As a kid I drank this fruit-flavored cola whenever it was on offer, as long as my mother wasn’t there to stop me. It was my top choice partly because it was strictly off-limits (caffeine, sugar), and partly because it was “wild.” I had a vague notion that the word signified some extreme essence within the can (caffeine, sugar). And while my mom was never around to see me drink it, she was right in guessing it would bring out an extreme essence within her child.

One thing’s for sure: I did not understand that it was the cherries that were supposed to be wild. Who did? Perhaps I had never heard of a wild cherry outside the flavor offerings of soda and cough drops. It hardly matters, since there was not a molecule of actual cherry in any of it, wild or otherwise. And that’s the point. We’ve emptied this word of meaning. We’ve domesticated it.

Still, wild is one of my favorite expressions—no longer because it denotes some forbidden fruit (well, maybe a little bit), but out of reverence for the untamed spirit I suspect is buried in all of us. Herbalists have long said that a wild plant makes more potent medicine than a domesticated one. The explanation for its powerful essence is that in the wild, where no human waters or weeds away competitors, plants need a stronger life force and will to survive.

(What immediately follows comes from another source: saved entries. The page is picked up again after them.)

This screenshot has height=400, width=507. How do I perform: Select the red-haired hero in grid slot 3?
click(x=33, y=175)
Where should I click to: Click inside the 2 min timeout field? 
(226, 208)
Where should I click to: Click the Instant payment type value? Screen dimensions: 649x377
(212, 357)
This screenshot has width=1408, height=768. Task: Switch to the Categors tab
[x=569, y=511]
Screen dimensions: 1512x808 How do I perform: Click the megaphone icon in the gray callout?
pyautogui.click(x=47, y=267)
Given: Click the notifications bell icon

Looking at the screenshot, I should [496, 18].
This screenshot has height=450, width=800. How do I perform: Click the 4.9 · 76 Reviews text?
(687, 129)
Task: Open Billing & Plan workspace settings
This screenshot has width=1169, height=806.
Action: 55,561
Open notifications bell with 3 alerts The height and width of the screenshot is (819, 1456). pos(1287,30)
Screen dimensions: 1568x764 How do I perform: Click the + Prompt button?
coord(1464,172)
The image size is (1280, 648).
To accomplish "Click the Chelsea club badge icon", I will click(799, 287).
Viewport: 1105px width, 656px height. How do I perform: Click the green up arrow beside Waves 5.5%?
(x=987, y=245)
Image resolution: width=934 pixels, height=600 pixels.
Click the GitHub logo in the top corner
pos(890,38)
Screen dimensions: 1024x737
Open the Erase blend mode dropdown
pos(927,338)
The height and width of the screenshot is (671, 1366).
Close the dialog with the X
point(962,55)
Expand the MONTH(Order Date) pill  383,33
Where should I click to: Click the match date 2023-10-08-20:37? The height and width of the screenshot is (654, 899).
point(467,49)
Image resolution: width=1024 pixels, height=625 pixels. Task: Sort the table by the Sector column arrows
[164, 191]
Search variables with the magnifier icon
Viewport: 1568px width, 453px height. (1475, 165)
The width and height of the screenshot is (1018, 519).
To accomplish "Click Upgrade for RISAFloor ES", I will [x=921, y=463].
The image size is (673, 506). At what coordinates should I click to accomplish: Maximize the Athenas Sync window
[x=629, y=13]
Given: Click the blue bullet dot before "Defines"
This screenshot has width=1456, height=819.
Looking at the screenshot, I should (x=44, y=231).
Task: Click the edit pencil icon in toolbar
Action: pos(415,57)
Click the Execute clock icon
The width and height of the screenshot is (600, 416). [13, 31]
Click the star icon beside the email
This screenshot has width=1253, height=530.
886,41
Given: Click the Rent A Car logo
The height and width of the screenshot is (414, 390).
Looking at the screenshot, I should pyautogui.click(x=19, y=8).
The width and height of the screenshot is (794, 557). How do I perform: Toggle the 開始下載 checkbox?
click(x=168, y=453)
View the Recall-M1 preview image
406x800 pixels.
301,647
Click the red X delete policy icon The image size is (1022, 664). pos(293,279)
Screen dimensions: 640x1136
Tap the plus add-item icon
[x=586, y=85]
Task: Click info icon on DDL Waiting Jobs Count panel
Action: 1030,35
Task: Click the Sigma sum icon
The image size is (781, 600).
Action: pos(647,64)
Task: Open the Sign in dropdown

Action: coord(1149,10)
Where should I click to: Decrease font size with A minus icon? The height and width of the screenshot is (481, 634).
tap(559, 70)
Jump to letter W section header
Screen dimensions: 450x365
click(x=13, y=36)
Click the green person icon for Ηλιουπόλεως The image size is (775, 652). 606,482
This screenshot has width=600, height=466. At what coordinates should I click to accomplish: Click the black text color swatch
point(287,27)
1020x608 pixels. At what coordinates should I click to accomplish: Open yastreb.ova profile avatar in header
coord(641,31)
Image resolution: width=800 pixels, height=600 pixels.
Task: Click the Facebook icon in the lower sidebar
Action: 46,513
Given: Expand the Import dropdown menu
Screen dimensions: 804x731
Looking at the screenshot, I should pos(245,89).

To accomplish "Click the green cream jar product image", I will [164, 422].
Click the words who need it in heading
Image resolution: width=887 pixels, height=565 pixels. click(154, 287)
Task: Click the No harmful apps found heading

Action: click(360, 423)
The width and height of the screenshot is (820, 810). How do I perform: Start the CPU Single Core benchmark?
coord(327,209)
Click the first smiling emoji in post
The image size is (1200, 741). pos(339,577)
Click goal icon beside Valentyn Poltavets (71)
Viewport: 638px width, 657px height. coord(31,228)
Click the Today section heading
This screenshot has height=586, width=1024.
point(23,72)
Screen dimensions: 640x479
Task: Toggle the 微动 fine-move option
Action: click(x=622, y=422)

“We need the tonic of the wild,” writes Thoreau. Tonics invigorate, they refresh and tone body and mind. Wilderness—where life force is strong, where not a day is taken for granted—is a tonic for the spirit as well. Now, as the human species sets out to pave, farm, and extract every last resource; as rates of depression, anxiety, and suicide rise; as the economy falters, the rich getting richer while the rest struggle to survive, I wonder: Do we even really know what living is? Now more than ever, we need to learn from that which can’t be tamed, the life force that refuses to give up.